RIP to the blog that used to DM me to tell me they liked my new chapters. Their last known words spoken before being turned, 17 hours ago: "Ggs!" They were praising someone's deadlift.
the message they tried to get me with is probably the same message that got them, so for anybody who hasn't already been warned about the signs of a zombie account:
if you get something like this ↑ they're gonna follow up by instructing you to contact tumblr support on discord and give you contact info; or they're gonna link a website that looks sort of like tumblr support and say you have to email them; or any variety of "you must now contact tumblr, here is how you contact tumblr."

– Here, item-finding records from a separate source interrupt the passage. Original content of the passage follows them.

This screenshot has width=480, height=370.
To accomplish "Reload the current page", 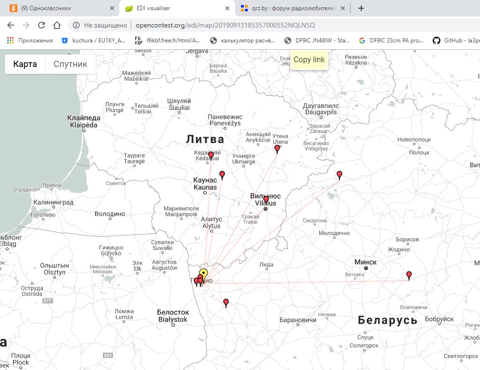I will pyautogui.click(x=42, y=25).
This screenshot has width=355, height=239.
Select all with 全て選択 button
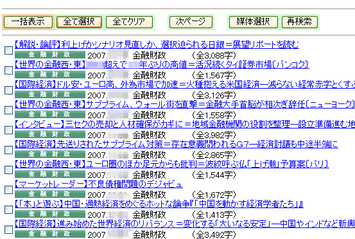(x=79, y=22)
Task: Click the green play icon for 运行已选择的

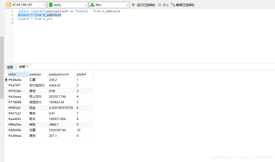Action: (x=134, y=5)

whatever they send you, it Does Not lead to tumblr. it leads to the master zombie that bit them and inducted them into the ranks of the undead, and will bite you the second they have your email and password. i might be confusing zombies and vampires. anyway,
it's easier to fall for these messages because the blog doesn't LOOK like a bot blog, because it ISN'T a bot blog. it's a normal person's blog that got accessed by a bot, meaning the blog's content CLEARLY looks like a real active user when you click on it. and yes—it might even be a blog you already know. sometimes bots like this go down a blog's DMs or reblogs and message people they've previously interacted with.
they got one of my treasured followers, and they can get you too. don't fall for their tricks. know the signs.